##### Dataset #####

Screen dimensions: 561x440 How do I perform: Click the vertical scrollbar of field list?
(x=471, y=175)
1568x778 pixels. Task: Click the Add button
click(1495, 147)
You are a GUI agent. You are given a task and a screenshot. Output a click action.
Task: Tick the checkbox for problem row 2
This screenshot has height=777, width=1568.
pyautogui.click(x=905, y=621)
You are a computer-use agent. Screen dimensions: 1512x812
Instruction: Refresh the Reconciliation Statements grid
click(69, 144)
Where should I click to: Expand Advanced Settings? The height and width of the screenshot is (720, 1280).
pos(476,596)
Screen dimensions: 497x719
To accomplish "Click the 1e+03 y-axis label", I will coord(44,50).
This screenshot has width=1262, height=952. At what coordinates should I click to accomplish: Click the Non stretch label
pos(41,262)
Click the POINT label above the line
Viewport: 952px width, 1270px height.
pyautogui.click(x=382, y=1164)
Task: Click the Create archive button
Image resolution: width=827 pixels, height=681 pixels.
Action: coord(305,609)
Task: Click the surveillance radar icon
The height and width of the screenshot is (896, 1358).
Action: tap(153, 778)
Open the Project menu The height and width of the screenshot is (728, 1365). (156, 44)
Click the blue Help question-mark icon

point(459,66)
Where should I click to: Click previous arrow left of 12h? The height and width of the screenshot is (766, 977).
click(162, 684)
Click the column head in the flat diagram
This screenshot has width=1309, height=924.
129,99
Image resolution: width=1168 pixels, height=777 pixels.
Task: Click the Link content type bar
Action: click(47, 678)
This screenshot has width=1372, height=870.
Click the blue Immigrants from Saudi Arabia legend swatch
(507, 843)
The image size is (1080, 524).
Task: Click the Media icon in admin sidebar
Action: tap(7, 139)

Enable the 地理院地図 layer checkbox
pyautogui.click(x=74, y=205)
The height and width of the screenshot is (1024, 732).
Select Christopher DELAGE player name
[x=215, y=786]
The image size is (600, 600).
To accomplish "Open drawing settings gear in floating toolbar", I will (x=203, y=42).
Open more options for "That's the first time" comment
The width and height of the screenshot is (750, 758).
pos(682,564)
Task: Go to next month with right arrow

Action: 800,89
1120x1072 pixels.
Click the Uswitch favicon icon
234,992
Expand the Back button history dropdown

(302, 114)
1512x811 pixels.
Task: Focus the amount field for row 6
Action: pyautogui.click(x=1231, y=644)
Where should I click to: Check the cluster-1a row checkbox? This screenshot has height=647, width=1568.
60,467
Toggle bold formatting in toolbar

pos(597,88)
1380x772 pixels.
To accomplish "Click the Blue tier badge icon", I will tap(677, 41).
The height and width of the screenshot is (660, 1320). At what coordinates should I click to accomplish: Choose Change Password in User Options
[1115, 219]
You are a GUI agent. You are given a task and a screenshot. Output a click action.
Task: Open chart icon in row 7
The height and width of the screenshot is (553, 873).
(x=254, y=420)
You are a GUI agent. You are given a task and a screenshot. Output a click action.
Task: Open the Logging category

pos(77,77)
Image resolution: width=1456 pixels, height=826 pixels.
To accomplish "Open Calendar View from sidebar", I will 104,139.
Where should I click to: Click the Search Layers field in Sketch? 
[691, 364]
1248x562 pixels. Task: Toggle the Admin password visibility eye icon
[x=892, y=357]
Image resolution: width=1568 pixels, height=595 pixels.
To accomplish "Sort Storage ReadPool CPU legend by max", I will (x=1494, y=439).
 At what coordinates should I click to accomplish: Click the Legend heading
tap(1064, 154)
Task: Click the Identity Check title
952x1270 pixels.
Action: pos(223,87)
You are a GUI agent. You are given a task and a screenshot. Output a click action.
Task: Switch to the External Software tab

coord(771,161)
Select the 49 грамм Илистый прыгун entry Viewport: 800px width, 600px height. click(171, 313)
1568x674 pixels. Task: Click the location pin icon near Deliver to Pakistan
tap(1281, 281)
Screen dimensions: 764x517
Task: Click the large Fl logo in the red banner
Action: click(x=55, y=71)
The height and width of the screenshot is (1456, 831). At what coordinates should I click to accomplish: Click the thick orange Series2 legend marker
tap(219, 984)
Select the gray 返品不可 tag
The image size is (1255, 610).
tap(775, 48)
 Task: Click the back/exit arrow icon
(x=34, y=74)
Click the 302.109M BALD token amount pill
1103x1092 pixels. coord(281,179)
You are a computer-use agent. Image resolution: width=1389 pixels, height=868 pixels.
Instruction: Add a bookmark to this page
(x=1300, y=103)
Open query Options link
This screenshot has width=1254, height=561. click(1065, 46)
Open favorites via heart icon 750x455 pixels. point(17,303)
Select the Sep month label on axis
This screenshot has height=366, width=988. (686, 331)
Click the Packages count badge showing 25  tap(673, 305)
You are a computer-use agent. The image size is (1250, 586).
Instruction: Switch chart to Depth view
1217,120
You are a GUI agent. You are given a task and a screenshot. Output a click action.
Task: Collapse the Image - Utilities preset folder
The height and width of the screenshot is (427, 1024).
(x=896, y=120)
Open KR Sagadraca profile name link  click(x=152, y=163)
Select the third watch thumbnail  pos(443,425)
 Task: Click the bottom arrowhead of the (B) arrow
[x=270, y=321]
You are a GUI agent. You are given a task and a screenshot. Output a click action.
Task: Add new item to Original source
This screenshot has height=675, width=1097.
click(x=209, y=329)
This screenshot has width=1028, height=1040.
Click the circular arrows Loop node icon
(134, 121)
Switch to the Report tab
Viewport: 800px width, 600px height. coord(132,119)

#####

▶ [Activity] Every entry above should be retyped exactly as shown.

▶ [Final answer]
Screen dimensions: 561x440 How do I perform: Click the vertical scrollbar of field list?
(x=471, y=175)
1568x778 pixels. Task: Click the Add button
click(1495, 147)
You are a GUI agent. You are given a task and a screenshot. Output a click action.
Task: Tick the checkbox for problem row 2
This screenshot has height=777, width=1568.
pyautogui.click(x=905, y=621)
You are a computer-use agent. Screen dimensions: 1512x812
Instruction: Refresh the Reconciliation Statements grid
click(69, 144)
Where should I click to: Expand Advanced Settings? The height and width of the screenshot is (720, 1280).
pos(476,596)
Screen dimensions: 497x719
To accomplish "Click the 1e+03 y-axis label", I will coord(44,50).
This screenshot has width=1262, height=952. At what coordinates should I click to accomplish: Click the Non stretch label
pos(41,262)
Click the POINT label above the line
Viewport: 952px width, 1270px height.
pyautogui.click(x=382, y=1164)
Task: Click the Create archive button
Image resolution: width=827 pixels, height=681 pixels.
Action: coord(305,609)
Task: Click the surveillance radar icon
The height and width of the screenshot is (896, 1358).
Action: tap(153, 778)
Open the Project menu The height and width of the screenshot is (728, 1365). (156, 44)
Click the blue Help question-mark icon

point(459,66)
Where should I click to: Click previous arrow left of 12h? The height and width of the screenshot is (766, 977).
click(162, 684)
Click the column head in the flat diagram
This screenshot has width=1309, height=924.
129,99
Image resolution: width=1168 pixels, height=777 pixels.
Task: Click the Link content type bar
Action: click(47, 678)
This screenshot has width=1372, height=870.
Click the blue Immigrants from Saudi Arabia legend swatch
(507, 843)
The image size is (1080, 524).
Task: Click the Media icon in admin sidebar
Action: tap(7, 139)

Enable the 地理院地図 layer checkbox
pyautogui.click(x=74, y=205)
The height and width of the screenshot is (1024, 732).
Select Christopher DELAGE player name
[x=215, y=786]
The image size is (600, 600).
To accomplish "Open drawing settings gear in floating toolbar", I will (x=203, y=42).
Open more options for "That's the first time" comment
The width and height of the screenshot is (750, 758).
pos(682,564)
Task: Go to next month with right arrow

Action: 800,89
1120x1072 pixels.
Click the Uswitch favicon icon
234,992
Expand the Back button history dropdown

(302, 114)
1512x811 pixels.
Task: Focus the amount field for row 6
Action: pyautogui.click(x=1231, y=644)
Where should I click to: Check the cluster-1a row checkbox? This screenshot has height=647, width=1568.
60,467
Toggle bold formatting in toolbar

pos(597,88)
1380x772 pixels.
To accomplish "Click the Blue tier badge icon", I will tap(677, 41).
The height and width of the screenshot is (660, 1320). At what coordinates should I click to accomplish: Choose Change Password in User Options
[1115, 219]
You are a GUI agent. You are given a task and a screenshot. Output a click action.
Task: Open chart icon in row 7
The height and width of the screenshot is (553, 873).
(x=254, y=420)
You are a GUI agent. You are given a task and a screenshot. Output a click action.
Task: Open the Logging category

pos(77,77)
Image resolution: width=1456 pixels, height=826 pixels.
To accomplish "Open Calendar View from sidebar", I will 104,139.
Where should I click to: Click the Search Layers field in Sketch? 
[691, 364]
1248x562 pixels. Task: Toggle the Admin password visibility eye icon
[x=892, y=357]
Image resolution: width=1568 pixels, height=595 pixels.
To accomplish "Sort Storage ReadPool CPU legend by max", I will (x=1494, y=439).
 At what coordinates should I click to accomplish: Click the Legend heading
tap(1064, 154)
Task: Click the Identity Check title
952x1270 pixels.
Action: pos(223,87)
You are a GUI agent. You are given a task and a screenshot. Output a click action.
Task: Switch to the External Software tab

coord(771,161)
Select the 49 грамм Илистый прыгун entry Viewport: 800px width, 600px height. click(171, 313)
1568x674 pixels. Task: Click the location pin icon near Deliver to Pakistan
tap(1281, 281)
Screen dimensions: 764x517
Task: Click the large Fl logo in the red banner
Action: click(x=55, y=71)
The height and width of the screenshot is (1456, 831). At what coordinates should I click to accomplish: Click the thick orange Series2 legend marker
tap(219, 984)
Select the gray 返品不可 tag
The image size is (1255, 610).
tap(775, 48)
 Task: Click the back/exit arrow icon
(x=34, y=74)
Click the 302.109M BALD token amount pill
1103x1092 pixels. coord(281,179)
You are a computer-use agent. Image resolution: width=1389 pixels, height=868 pixels.
Instruction: Add a bookmark to this page
(x=1300, y=103)
Open query Options link
This screenshot has width=1254, height=561. click(1065, 46)
Open favorites via heart icon 750x455 pixels. point(17,303)
Select the Sep month label on axis
This screenshot has height=366, width=988. (686, 331)
Click the Packages count badge showing 25  tap(673, 305)
You are a computer-use agent. The image size is (1250, 586).
Instruction: Switch chart to Depth view
1217,120
You are a GUI agent. You are given a task and a screenshot. Output a click action.
Task: Collapse the Image - Utilities preset folder
The height and width of the screenshot is (427, 1024).
(x=896, y=120)
Open KR Sagadraca profile name link  click(x=152, y=163)
Select the third watch thumbnail  pos(443,425)
 Task: Click the bottom arrowhead of the (B) arrow
[x=270, y=321]
You are a GUI agent. You are given a task and a screenshot. Output a click action.
Task: Add new item to Original source
This screenshot has height=675, width=1097.
click(x=209, y=329)
This screenshot has width=1028, height=1040.
Click the circular arrows Loop node icon
(134, 121)
Switch to the Report tab
Viewport: 800px width, 600px height. coord(132,119)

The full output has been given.